We are not the first researchers to have investigated the MTHFR C677T variant in relation to migraine susceptibility. A genetic association study by Kowa et al. (2000) [31], originally reported a positive association between the MTHFR C677T variant and migraine in a Japanese case-control cohort. These researchers indicated an increased risk of migraine (ie. MA+MO) in Japanese individuals possessing the homozygous T/T genotype. Stratified analyses specifically showed that the T/T genotype was significantly over-represented in these Japanese patients with MA compared to non-migraine controls (40% vs. 9.6%), producing an OR of ~6 [31]. These positive findings were reinforced by another recent migraine case-control study conducted in a Turkish population [40]. These researchers reported that the MTHFR C677T is associated with migraine and also indicated that the T/T genotype specifically increased risk of MA (OR ~10).

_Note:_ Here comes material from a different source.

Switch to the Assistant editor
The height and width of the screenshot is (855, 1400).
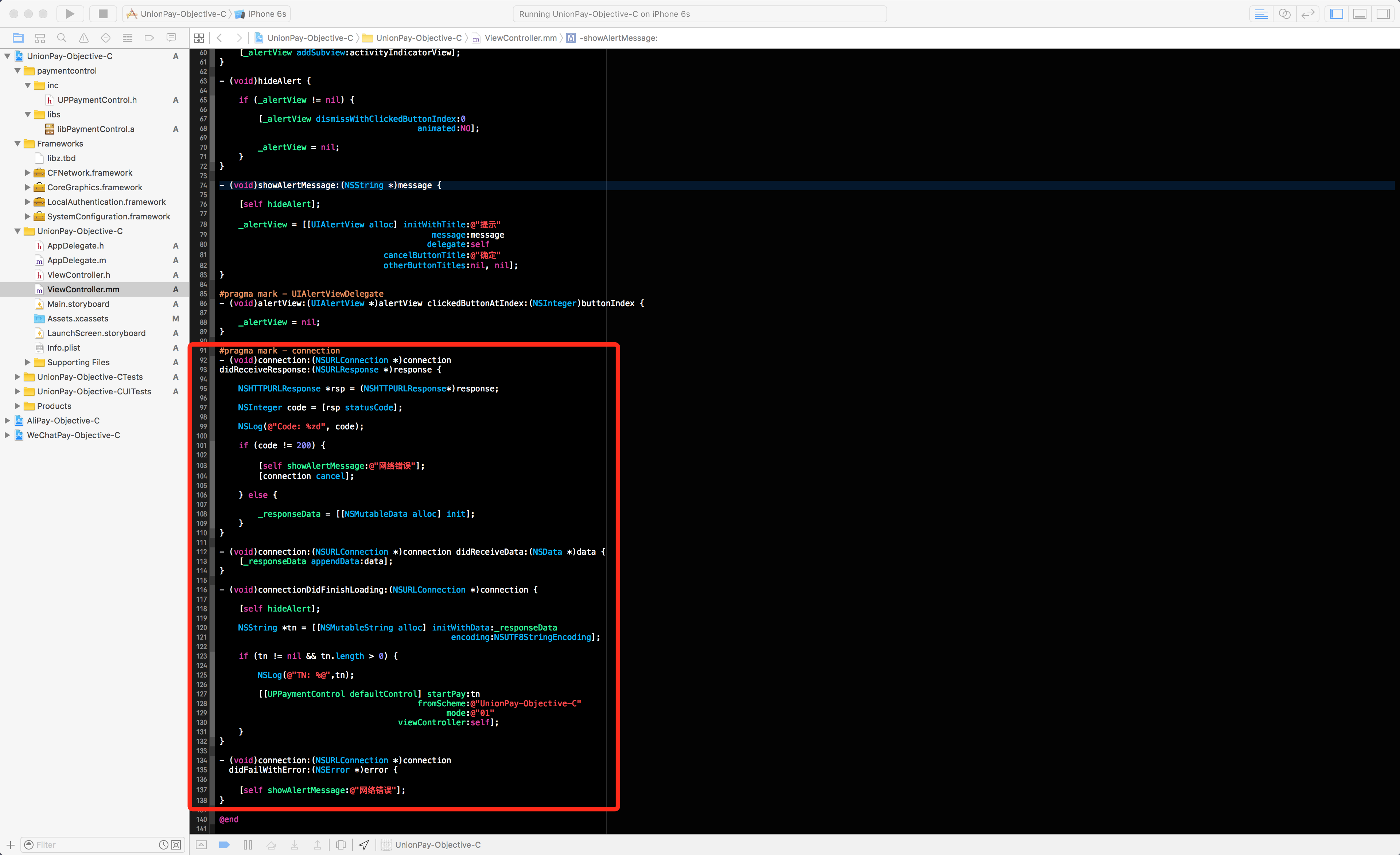(1284, 13)
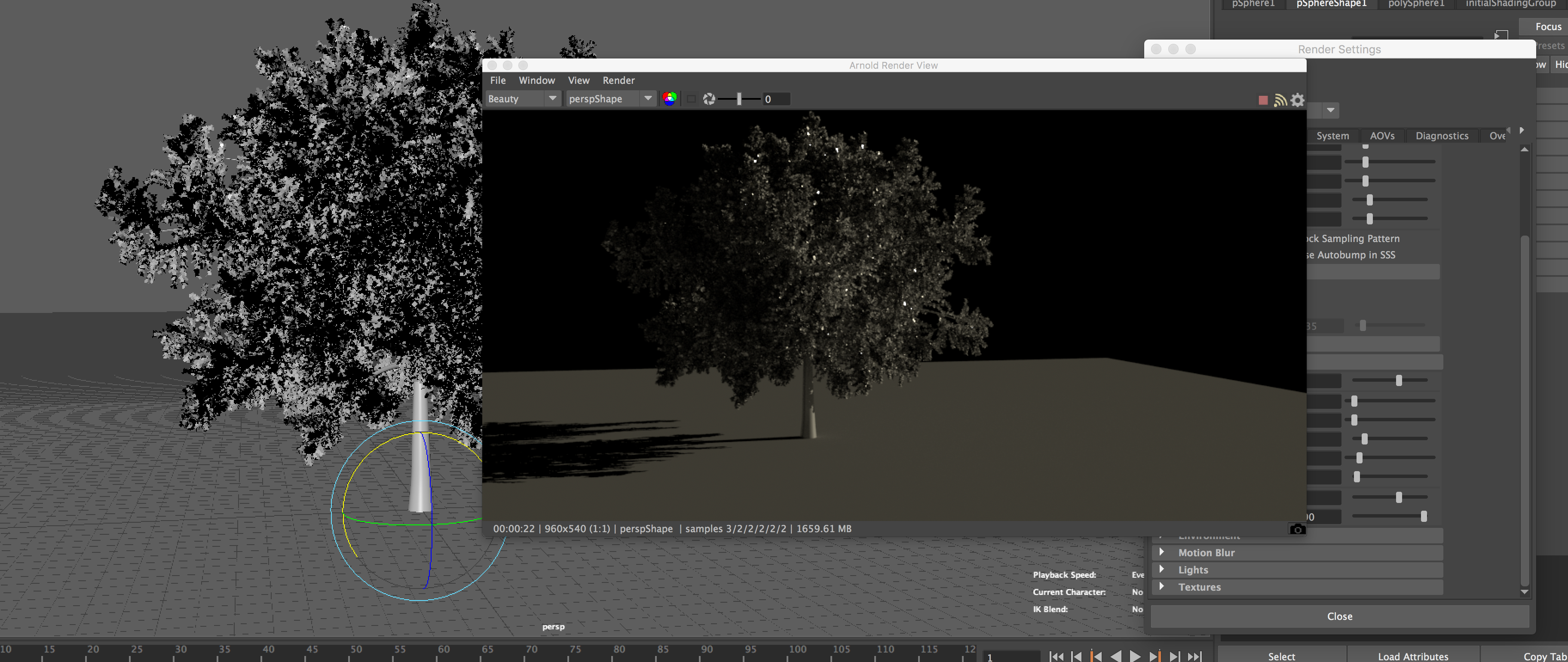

It is important to note that the frequency of the MTHFR 677T allele, and indeed migraine prevalence, is known to vary substantially among different ethnic populations [33, 39]. Thus, although our association study nicely supports the findings of both Kowa et al. (2000) [31] and Kara et al. (2003) [40], it cannot be considered a true replication of association. The differing ethnic backgrounds of the research subjects in the two previous studies may also partially explain the much larger ORs reported compared to the more modest effect seen in the Caucasians of British descent that we investigated. Nevertheless, all three migraine association studies of the C677T variant show a similar overall trend, and interpreted together, provide compelling evidence that the homozygous T/T genotype of the MTHFR gene, perhaps leading to reduced MTHFR enzyme activity and mild hyperhomocysteinemia, increases susceptibility to migraine, particularly MA.

There is convincing epidemiological evidence indicating an association between migraine and stroke [23, 24]. Although it is not conclusive, studies have indicated that this relationship may be specific to MA [26, 41]. Interestingly, the CSD, which is characteristic of MA, as well as changes in cerebral blood flow and headache, can also occur during stroke [26]. It is possible that higher than normal levels of homocysteine may lead to temporary cerebral thrombosis and/or altered blood flow allowing less oxygen into the brain and manifesting the symptoms common to MA and ischaemic stroke [40]. Whilst our study was not designed to investigate the comorbidity of migraine and stroke, our findings lead us to suspect that the C677T variant in the MTHFR gene may represent a non-coincidental risk factor for both diseases. If this were true, certain genes identified as stroke risk factors, such as those with the potential to cause cerebral vascular damage, blood coagulation and flow alteration, should also be considered candidates for future studies into the molecular genetics of migraine.

Conclusion

Our study confirmed an association between the MTHFR C667T mutation and migraine susceptibility, specifically indicating the T/T genotype to be a modest risk factor for migraine with aura, but not migraine without aura, in Caucasians. Appropriately designed studies are now necessary to determine the impact of this MTHFR gene variant on homocysteine levels in migraineurs. Finally, dietary folate supplementation, as a modifier of homocysteine levels, should be investigated as a simple therapeutic option (a nutraceutical) for the long-term treatment of migraine.